An SM configuration includes the indexes and repository for the snapshots and supports all parameters you can define when creating a snapshot using the API. Additionally, you can specify the format and time zone for the date used in the snapshot’s name.
Performance
One snapshot can contain as many indexes as there are in the cluster. We expect at most dozens of SM policies in one cluster, but a snapshot repository can safely scale to thousands of snapshots. However, to manage its metadata, a large repository requires more memory on the cluster manager node.
Snapshot Management depends on the Job Scheduler plugin to schedule a job that is run periodically. Each SM policy corresponds to one SM-scheduled job. The scheduled job is lightweight, so the burden of SM depends on the snapshot creation frequency and the burden of running the snapshot operation itself.
Concurrency
An SM policy does not support concurrent snapshot operations, since too many such operations may degrade the cluster. Snapshot operations (creation or deletion) are performed asynchronously. SM does not start a new operation until the previous asynchronous operation finishes.
We don’t recommend creating several SM policies with the same schedule and overlapping indexes in one cluster because it leads to concurrent snapshot creation on the same indexes and hinders performance.
We don’t recommend setting up the same repository for multiple SM policies with same schedule in different clusters, since it may cause a sudden spike of burden in this repository.
Failure management
If a snapshot operation fails, it is retried a maximum of three times. The failure message is saved in metadata.latest_execution
and is overwritten when a subsequent snapshot operation starts. You can view the failure message using the explain API. When using OpenSearch Dashboards, you can view the failure message on the policy details page. Possible reasons for failure include red index status and shard reallocation.
Security
The Security plugin has two built-in roles for Snapshot Management actions: snapshot_management_full_access
and snapshot_management_read_access
. For descriptions of each, see Predefined roles.
The following table lists the required permissions for each Snapshot Management API.

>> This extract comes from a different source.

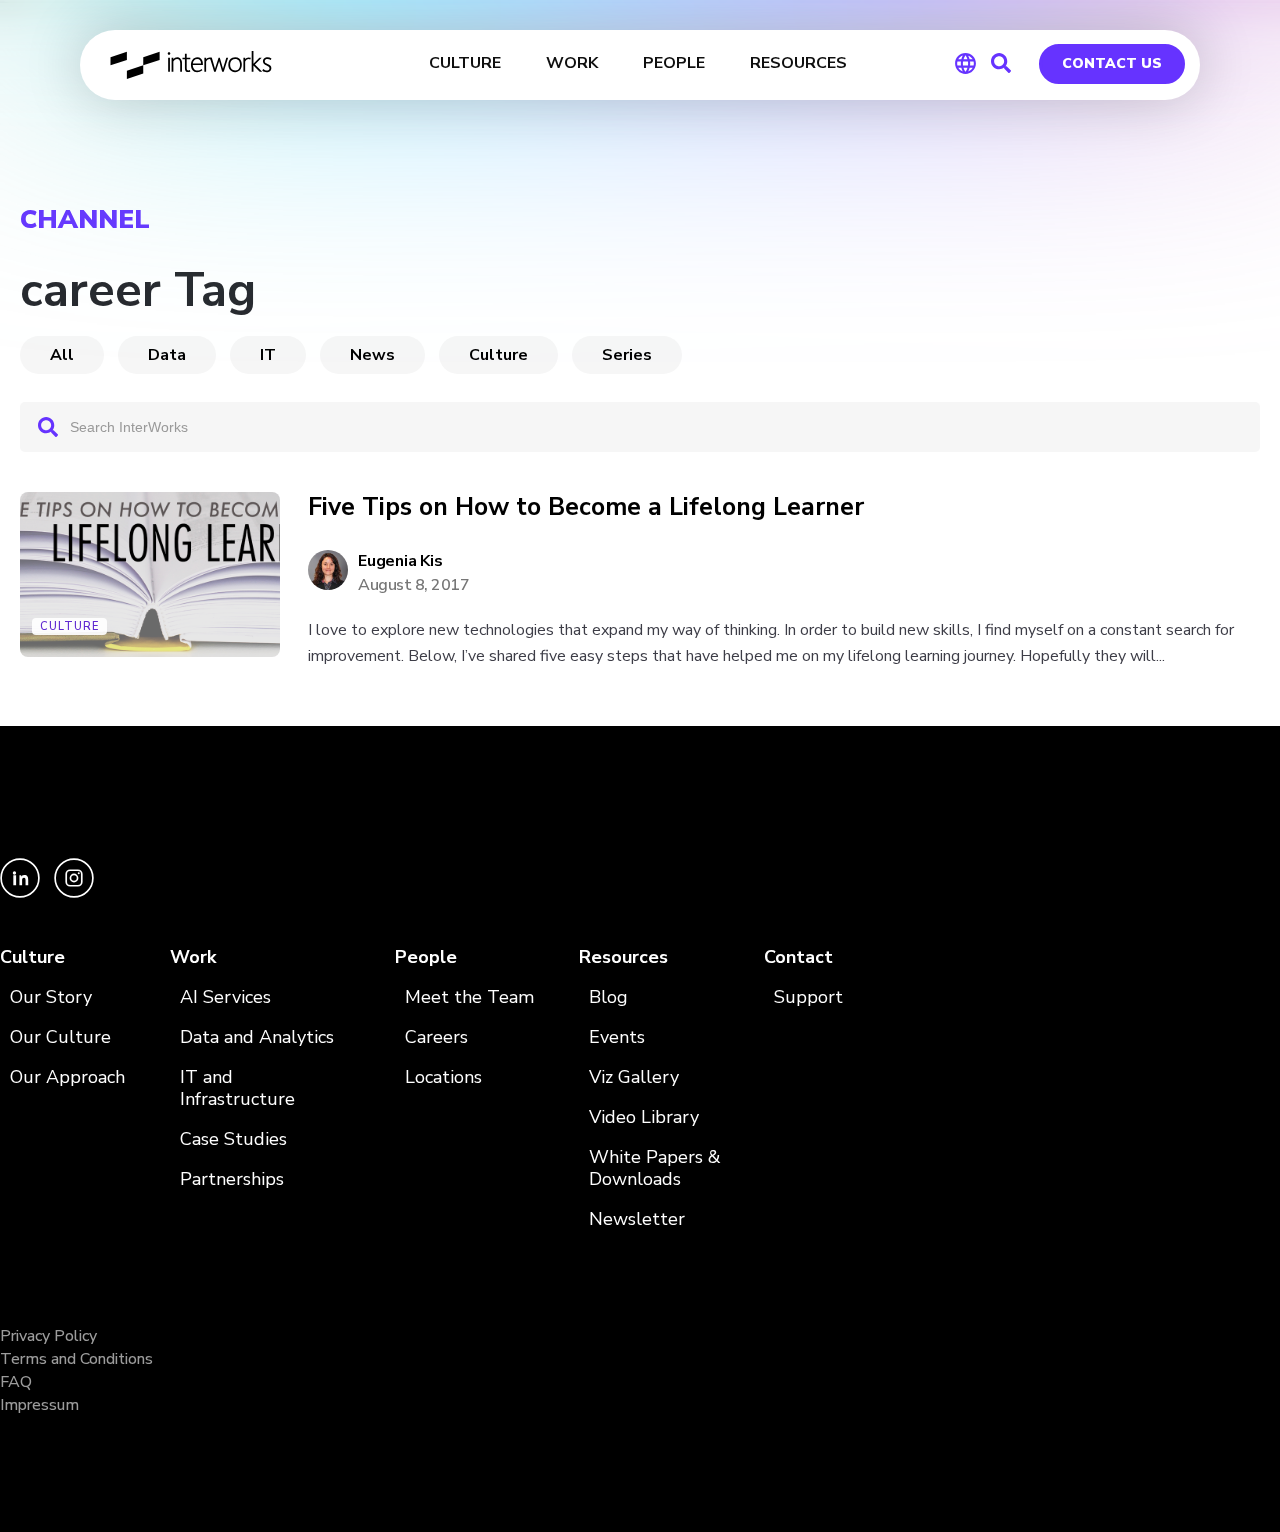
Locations (443, 1077)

Function | API | Permission |
---|---|---|
Get policy | GET _plugins/_sm/policies GET _plugins/_sm/policies/ policy_name | cluster:admin/lucenia/snapshot_management/policy/get cluster:admin/lucenia/snapshot_management/policy/search |
Create/update policy | POST _plugins/_sm/policies/policy_name PUT _plugins/_sm/policies/ policy_name ?if_seq_no=1&if_primary_term=1 | cluster:admin/lucenia/snapshot_management/policy/write |
Delete policy | DELETE _plugins/_sm/policies/policy_name | cluster:admin/lucenia/snapshot_management/policy/delete |
Explain | GET _plugins/_sm/policies/policy_names /_explain | cluster:admin/lucenia/snapshot_management/policy/explain |
Start | POST _plugins/_sm/policies/policy_name /_start | cluster:admin/lucenia/snapshot_management/policy/start |
Stop | POST _plugins/_sm/policies/policy_name /_stop | cluster:admin/lucenia/snapshot_management/policy/stop |
API
The following table lists all Snapshot Management API functions.
Function | API | Description |
---|---|---|
Create policy | POST _plugins/_sm/policies/policy_name | Creates an SM policy. |
Update policy | PUT _plugins/_sm/policies/policy_name ?if_seq_no=sequence_number &if_primary_term=primary_term | Modifies the policy_name policy. |
Get all policies | GET _plugins/_sm/policies | Returns all SM policies. |
Get the policy policy_name | GET _plugins/_sm/policies/policy_name | Returns the policy_name SM policy. |
Delete policy | DELETE _plugins/_sm/policies/policy_name | Deletes the policy_name policy. |
Explain | GET _plugins/_sm/policies/policy_names /_explain | Provides the enabled/disabled status and the metadata for all policies specified by policy_names . |
Start policy | POST _plugins/_sm/policies/policy_name /_start | Starts the policy_name policy. |
Stop policy | POST _plugins/_sm/policies/policy_name /_stop | Stops the policy_name policy. |